To come back to your question, in some organizations it might be the CMO and in others the sales leader or portfolio manager – who is the executive sponsor, who aligns all the stakeholders to feed the new portal and shut down the old ones.

Today, I had a look at the usage metrics and statistics report gathered at a large enterprise that recently launched our Sales Enablement application to replace more than 35 intranet portals. What I love about the report is that it not only tracks which content sales people view, download, rate (with up to 5 stars) or comment on (We actually also display all of the above in the frontend to show sales people where the good stuff is.), but it also tracks what they were not able to find. An anonymous list of all search queries that were punched in comes with the number of actual results that were displayed. That way the owners of the Sales Enablement application at our customers can take a look at all search queries that led to zero results and specifically address what must be a huge frustration for sales people who are trying to prepare a customer meeting.

Constant loop of quantitative and qualitative feedback lets you improve the experience

Knowing which way people search, what they are looking for, and to analyze whether the content does actually exist or still needs to be created is very insightful. Not only does it direct the content planning process (to invest marketing dollars only for content that will actually be used), but it also helps to focus on the important topics when optimizing your texts and their tags for the indexing by the search. What I mean by this is that a search term that led to zero results can be added – visible or invisible - to the content that would had been the perfect match. An example from one of our early customers – Nortel – would be frequent searches for “CS1k” with the expectation to find content for the product “CS1000″. It is just fair enough that people search the way they speak and analyzing the metrics and statistics helps you to improve their search experience.

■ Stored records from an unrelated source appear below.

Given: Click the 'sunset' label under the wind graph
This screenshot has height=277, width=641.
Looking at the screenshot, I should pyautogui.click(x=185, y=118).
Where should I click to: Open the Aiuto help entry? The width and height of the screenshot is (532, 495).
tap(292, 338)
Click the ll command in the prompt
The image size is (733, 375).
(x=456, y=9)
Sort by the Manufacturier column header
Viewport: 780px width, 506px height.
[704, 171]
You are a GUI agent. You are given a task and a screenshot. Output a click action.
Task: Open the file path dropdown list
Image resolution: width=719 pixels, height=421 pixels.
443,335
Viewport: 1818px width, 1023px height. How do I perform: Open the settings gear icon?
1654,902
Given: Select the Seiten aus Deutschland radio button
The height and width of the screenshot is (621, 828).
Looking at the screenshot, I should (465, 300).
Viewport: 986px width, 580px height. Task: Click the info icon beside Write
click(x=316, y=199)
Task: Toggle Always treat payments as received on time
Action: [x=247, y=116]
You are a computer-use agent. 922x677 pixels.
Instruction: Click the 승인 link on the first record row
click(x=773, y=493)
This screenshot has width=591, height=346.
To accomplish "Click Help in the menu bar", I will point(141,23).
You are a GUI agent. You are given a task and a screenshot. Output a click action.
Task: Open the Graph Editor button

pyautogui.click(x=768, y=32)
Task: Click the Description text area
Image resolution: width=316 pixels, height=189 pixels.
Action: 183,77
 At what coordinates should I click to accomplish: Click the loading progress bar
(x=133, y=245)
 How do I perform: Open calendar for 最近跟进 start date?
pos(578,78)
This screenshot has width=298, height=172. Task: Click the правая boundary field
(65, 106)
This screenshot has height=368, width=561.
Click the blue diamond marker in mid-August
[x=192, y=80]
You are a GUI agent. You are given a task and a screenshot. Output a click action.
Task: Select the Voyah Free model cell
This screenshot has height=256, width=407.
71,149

Enterprise 2.0 style collaboration

Besides the quantitative things to look at, you also have the qualitative feedback in form of comments under each piece of content. When people start to…

  • comment on a white paper why it did not resonate with customers in a specific industry vertical,
  • add competitive insight from the field on an internal presentation,
  • applaud or criticize the authors
  • and help each other with lots of comments etc…

…then each piece of content has its own blog.

A word, that is not an official term but keeps on showing up in these comments or in the log files mentioned above, can be added as an alias of a product/service/solution, region/country or resource/document type.

The real Enterprise 2.0 style collaboration starts to happen when your Sales Enablement application allows your employees or even your channel partners to share their own documents or links which they found helpful. When everything can be accessed from one place and is marked as ‘peer contribution’ or as ‘content approved by marketing’, then there might be a chance to ensure that everyone is always using the latest version and does not waste time emailing people for it.

The report – this ‘one place’ should show in real-time – tells you who contributed the content that gets a lot of love and the collaboration around it might reveal insights of the kind only employees touching the customer accounts gather and the marketing department usually finds out about late.